Search the data below for the word "zoom" and copy each line that holds it.

[Stored items]
..............................
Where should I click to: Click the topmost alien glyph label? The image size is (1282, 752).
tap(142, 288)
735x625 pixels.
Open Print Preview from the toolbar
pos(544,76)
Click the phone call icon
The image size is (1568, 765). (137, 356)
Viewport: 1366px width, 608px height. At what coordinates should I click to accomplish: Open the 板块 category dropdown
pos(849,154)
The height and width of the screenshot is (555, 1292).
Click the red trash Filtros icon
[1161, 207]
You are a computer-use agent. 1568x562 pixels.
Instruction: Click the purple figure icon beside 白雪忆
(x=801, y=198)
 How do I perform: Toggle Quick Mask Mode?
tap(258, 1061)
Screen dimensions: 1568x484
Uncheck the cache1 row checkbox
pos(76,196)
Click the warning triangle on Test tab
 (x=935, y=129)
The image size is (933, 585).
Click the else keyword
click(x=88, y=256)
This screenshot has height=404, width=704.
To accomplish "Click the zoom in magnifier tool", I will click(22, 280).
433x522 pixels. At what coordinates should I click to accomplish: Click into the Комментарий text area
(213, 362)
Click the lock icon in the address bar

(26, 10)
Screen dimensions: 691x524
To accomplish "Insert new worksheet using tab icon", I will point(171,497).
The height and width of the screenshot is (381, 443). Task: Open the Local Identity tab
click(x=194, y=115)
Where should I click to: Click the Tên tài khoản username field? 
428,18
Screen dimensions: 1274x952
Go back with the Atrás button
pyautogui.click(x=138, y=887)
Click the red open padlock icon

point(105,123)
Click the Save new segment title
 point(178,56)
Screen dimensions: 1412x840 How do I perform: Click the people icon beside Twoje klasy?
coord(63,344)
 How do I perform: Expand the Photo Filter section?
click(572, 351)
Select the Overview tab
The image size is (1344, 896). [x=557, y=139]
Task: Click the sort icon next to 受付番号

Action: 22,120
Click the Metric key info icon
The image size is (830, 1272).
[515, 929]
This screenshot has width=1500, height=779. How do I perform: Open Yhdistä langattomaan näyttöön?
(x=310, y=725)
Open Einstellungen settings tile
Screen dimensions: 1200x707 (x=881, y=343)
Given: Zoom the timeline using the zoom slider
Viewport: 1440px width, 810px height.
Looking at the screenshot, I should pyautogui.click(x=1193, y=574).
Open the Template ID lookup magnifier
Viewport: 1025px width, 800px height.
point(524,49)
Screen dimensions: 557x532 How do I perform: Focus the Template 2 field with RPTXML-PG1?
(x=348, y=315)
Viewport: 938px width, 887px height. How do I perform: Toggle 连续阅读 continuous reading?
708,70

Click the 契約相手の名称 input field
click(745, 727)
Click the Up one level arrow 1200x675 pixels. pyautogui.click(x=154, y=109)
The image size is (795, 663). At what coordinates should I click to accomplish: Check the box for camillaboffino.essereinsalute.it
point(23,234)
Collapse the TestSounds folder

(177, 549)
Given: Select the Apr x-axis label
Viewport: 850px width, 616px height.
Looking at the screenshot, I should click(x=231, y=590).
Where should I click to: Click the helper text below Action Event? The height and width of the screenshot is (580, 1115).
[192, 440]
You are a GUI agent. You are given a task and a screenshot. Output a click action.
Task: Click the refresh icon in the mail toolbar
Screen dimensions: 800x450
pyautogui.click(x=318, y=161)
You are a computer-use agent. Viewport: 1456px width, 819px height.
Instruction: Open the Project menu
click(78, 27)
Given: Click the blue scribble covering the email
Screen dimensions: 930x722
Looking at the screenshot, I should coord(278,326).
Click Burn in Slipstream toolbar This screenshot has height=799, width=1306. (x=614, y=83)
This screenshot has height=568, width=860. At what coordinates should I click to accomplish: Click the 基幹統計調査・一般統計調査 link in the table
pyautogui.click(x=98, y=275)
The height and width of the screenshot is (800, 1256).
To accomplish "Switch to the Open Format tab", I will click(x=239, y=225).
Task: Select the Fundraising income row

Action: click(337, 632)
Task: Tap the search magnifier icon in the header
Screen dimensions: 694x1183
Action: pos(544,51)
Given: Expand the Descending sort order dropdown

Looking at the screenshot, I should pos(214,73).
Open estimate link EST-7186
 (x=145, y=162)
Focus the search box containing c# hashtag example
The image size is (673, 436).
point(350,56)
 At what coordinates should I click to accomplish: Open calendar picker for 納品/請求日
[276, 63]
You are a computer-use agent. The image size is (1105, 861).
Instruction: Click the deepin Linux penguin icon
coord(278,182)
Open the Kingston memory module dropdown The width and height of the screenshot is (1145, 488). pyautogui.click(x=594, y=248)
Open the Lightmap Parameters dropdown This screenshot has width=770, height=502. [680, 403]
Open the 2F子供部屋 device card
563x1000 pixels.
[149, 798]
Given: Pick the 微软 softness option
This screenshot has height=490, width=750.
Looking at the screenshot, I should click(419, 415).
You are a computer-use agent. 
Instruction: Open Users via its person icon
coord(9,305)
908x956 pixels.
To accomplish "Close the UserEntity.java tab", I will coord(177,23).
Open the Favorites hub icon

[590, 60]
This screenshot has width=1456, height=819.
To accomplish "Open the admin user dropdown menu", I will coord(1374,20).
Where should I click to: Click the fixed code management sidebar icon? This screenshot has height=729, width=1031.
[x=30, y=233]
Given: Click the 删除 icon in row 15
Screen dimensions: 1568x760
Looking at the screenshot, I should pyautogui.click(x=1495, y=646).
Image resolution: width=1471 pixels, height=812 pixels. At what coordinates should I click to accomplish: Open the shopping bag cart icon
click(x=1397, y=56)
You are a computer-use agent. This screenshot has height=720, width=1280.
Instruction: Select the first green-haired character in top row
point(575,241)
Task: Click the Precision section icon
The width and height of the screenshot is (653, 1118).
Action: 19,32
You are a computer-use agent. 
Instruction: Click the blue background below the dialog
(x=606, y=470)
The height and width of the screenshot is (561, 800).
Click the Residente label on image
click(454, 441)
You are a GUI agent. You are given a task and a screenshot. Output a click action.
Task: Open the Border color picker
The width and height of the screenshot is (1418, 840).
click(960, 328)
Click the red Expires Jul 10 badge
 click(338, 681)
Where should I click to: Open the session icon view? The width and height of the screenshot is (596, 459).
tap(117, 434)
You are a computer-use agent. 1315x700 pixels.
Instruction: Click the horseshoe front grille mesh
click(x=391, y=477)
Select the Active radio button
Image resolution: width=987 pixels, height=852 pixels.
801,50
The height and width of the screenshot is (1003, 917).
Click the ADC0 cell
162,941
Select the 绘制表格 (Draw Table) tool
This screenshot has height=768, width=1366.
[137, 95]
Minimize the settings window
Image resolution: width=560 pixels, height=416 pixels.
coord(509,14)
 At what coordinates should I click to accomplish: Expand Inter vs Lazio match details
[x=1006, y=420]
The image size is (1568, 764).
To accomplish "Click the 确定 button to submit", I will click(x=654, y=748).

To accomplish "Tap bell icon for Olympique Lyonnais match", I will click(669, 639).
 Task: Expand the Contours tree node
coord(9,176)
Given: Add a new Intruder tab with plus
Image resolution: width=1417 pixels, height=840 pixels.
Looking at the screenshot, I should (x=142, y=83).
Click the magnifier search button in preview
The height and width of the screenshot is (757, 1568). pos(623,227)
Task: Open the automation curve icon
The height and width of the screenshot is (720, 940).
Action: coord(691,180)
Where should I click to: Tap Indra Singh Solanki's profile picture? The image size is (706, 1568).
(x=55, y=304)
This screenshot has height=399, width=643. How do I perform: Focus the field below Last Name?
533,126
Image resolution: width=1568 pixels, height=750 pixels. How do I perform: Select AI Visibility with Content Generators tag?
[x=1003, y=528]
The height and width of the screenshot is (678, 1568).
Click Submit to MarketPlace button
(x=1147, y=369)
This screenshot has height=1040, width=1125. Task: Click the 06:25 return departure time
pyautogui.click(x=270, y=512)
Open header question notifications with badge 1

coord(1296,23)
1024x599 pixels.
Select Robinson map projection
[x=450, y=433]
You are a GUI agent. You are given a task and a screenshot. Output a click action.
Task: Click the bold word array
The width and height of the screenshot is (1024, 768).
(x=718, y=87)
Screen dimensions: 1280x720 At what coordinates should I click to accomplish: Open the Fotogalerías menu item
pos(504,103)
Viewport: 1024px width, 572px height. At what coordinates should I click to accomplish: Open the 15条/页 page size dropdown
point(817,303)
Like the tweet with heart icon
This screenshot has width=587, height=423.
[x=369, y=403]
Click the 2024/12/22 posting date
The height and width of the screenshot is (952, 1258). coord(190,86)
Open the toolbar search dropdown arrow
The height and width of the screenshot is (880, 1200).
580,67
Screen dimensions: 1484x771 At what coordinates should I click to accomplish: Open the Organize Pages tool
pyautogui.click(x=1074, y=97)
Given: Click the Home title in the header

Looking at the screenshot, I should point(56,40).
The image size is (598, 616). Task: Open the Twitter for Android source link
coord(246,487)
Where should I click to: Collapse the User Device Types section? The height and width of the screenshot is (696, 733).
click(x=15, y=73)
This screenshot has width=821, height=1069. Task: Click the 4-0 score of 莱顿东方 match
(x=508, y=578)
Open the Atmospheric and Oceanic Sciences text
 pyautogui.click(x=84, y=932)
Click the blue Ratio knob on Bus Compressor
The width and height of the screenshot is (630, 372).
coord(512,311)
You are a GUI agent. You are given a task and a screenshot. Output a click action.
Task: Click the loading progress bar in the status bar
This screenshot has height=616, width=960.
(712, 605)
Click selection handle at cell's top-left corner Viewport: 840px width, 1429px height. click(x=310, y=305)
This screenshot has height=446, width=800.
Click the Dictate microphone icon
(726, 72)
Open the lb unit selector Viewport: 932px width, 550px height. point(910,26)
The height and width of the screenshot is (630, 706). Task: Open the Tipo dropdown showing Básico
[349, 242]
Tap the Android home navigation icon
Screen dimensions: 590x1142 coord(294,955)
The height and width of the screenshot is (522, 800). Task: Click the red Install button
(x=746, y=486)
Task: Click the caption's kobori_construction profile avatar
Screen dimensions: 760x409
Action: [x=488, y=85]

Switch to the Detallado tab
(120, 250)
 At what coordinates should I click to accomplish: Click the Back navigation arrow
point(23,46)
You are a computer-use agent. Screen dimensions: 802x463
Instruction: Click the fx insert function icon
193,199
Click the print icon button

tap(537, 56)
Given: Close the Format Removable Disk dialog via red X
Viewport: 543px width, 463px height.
..............................
### Your response
To accomplish "Click the zoom in magnifier tool", I will click(22, 280).
Given: Zoom the timeline using the zoom slider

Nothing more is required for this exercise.